[[ TEXT BLOCK, beginning ]]
We had Donald Trump wrong. He doesn't want to be king. He wants to be an emperor. By drafting an executive order mandating all new public buildings to be designed classically - in the grandiloquent style of Old Rome - Trump wants to be Nero.

Masterbuilders push back against Trump's orders

Archpapers published a lengthy tweet from the American Institute of Architects rejecting Trump's order. AIA members say they don't want to model buildings after ancient civilizations. They want to reflect the future: "Architecture should be designed for the specific communities that it serves, reflecting our rich nation’s diverse places, thought, culture and climates."

Remaking America in the image of old Europe

Quoting from the Architectural Record, Hypoallergic cited the title of the executive order: "Making Federal Buildings Beautiful Again," and called it "reminiscent of the monumental, white construction that has defined Washington, D.C., since its inception, as well as the structures built-in ancient Rome and Greece, and more recently, in Hitler’s Third Reich."

Look who wants dignity in the public square

Of course, Trump doesn't see what the Architectural Record sees.

According to his ruling, public buildings should "provide visual testimony to the dignity, enterprise, vigor, and stability of the American government" - you know as his presidency does.

Dreaming the impossible dream

Evidently, Trump dreams a rebirth, a Renaissance of public buildings - that once rose when the Medici family ruled - are now castles in the air. Consider this from art historian Mortimer Wheeler's 1964 book Roman Art and Architecture: "Unlike the Renaissance society, which was aristocratic and intelligently selective, Roman society was through-and-through bourgeois and was not at all clear, culturally, where it was going." Sound familiar? That describes Trump, doesn't it?
[[ TEXT BLOCK, end ]]
* [EXERCISE 1] According to the piece on Trump's architecture order, public buildings should provide visual testimony to which qualities of the American government? List them all.
* [EXERCISE 2] Carry on the piece about Trump's order on classical federal buildings, beginning after its final sentence.
[[ SUPPLIED INFORMATION, beginning ]]
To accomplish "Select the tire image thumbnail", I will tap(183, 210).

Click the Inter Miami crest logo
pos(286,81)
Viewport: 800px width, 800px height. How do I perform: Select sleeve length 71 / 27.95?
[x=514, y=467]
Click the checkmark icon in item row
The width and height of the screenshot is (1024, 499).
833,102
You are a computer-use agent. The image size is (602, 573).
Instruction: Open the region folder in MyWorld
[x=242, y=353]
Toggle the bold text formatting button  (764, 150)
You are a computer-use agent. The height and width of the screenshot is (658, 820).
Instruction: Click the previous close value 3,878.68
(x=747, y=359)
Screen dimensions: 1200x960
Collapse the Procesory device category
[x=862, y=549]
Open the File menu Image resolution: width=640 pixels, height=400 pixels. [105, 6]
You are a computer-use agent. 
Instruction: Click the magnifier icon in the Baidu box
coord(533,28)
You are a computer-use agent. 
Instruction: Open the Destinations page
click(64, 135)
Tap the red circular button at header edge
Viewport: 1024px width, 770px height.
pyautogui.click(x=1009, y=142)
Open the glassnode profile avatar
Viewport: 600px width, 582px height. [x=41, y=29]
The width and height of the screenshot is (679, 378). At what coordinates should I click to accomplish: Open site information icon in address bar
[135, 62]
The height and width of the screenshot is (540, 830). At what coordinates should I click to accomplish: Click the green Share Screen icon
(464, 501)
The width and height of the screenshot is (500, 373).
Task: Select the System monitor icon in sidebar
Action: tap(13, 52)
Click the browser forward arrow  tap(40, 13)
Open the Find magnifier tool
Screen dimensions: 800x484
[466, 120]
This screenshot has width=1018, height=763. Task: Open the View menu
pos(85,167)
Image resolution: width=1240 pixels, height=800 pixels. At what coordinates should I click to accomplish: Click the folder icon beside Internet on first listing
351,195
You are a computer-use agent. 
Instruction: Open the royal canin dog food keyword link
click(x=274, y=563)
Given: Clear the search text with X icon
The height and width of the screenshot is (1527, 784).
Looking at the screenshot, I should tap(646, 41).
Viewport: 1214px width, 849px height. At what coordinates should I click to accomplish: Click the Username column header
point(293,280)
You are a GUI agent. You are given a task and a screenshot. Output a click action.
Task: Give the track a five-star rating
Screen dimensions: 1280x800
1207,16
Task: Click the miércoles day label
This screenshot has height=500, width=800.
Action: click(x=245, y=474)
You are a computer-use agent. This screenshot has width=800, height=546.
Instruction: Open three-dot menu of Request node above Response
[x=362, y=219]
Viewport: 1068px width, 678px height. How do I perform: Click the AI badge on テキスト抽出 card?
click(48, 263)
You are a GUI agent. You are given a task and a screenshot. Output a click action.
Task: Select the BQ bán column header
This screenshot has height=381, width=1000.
[[ SUPPLIED INFORMATION, end ]]
* [TASK ANSWER 1] dignity, enterprise, vigor, stability

* [TASK ANSWER 2]
How bourgeois is Trump's executive order for architects?

Dictating architecture style is the stuff of a gated community, a neighborhood association bylaw, not a democratic society. Where's the Republican credo - of less government and more freedom for the individual - when you need it?

Did he really say that? You're kidding

The oddest part of Trump's desire to control architecture design sits squarely in Hypoallergic's report of a book he favors - Ayn Rand's 1943 novel The Fountainhead.

You have to wonder if he ever read the book because his ruling so completely contradicts what it preaches. Check out this quote from the hero in the book, architect Howard Roark, who proclaims that the only rule he adheres to is his own:

"Rules? Here are my rules: A building is alive, like a man. Its integrity is to follow its own truth, its one single theme, and to serve its own single purpose."

Even if Trump only read the cliff notes for Rand's novel, he'd know that Roark would be the first in line to defy the executive order.